In the records below, rewrite everything from the line with "Screen dimensions: 2556x1179" to the line with "Click the paperclip", including the requests, and shift every coordinate in the answers by adding 107 to it.

>> Start AVAILABLE RECORDS

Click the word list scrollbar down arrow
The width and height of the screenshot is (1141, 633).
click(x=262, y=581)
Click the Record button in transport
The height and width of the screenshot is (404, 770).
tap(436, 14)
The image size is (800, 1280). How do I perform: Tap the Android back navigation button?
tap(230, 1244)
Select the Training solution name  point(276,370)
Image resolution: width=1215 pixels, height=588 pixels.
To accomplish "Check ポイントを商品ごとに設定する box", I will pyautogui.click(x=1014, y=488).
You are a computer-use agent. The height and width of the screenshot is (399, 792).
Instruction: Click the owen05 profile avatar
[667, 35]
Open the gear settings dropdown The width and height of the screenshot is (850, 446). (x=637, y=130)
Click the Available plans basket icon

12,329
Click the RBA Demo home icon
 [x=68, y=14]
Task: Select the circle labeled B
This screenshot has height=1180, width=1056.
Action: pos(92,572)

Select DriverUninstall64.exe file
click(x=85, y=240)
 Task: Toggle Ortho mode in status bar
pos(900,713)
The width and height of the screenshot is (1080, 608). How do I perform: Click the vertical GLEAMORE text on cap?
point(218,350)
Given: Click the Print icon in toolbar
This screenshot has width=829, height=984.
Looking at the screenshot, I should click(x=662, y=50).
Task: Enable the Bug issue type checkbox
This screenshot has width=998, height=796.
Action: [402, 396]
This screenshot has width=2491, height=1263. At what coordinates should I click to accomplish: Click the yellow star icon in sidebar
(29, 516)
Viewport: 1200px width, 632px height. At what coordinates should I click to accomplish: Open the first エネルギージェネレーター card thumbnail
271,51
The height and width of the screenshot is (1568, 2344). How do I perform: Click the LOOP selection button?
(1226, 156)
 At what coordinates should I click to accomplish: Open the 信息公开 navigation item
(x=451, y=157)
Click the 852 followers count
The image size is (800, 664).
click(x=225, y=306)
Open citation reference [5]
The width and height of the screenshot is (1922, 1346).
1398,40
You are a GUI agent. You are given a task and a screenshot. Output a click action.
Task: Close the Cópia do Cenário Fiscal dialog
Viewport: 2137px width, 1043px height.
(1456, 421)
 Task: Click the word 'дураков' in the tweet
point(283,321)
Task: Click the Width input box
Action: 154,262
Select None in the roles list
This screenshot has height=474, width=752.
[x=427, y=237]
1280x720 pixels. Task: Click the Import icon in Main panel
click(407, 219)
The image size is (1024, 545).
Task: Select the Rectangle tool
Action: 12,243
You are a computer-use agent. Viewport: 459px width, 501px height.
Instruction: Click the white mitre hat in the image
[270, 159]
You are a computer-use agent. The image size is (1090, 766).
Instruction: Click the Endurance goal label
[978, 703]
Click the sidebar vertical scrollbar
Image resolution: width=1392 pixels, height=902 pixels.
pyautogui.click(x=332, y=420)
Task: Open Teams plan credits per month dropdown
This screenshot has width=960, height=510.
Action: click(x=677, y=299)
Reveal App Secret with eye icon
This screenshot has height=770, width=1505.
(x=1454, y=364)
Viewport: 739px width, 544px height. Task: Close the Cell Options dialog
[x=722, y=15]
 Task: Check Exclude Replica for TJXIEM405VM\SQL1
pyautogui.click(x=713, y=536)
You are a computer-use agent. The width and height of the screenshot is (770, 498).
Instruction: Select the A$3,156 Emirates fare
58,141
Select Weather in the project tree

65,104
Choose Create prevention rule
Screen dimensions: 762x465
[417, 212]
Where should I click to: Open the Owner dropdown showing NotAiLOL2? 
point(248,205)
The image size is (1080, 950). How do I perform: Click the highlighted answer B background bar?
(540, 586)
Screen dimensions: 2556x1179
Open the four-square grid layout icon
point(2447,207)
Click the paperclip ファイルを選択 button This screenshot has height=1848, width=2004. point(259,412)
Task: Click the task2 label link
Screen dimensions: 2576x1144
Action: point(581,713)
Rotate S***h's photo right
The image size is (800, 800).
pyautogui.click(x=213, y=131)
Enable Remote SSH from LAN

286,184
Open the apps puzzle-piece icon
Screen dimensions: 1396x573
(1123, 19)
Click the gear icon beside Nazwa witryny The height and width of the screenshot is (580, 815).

>> End AVAILABLE RECORDS

### [EXPECTED ANSWER]
Screen dimensions: 2556x1179
Open the four-square grid layout icon
point(2554,314)
Click the paperclip ファイルを選択 button This screenshot has height=1848, width=2004. point(366,519)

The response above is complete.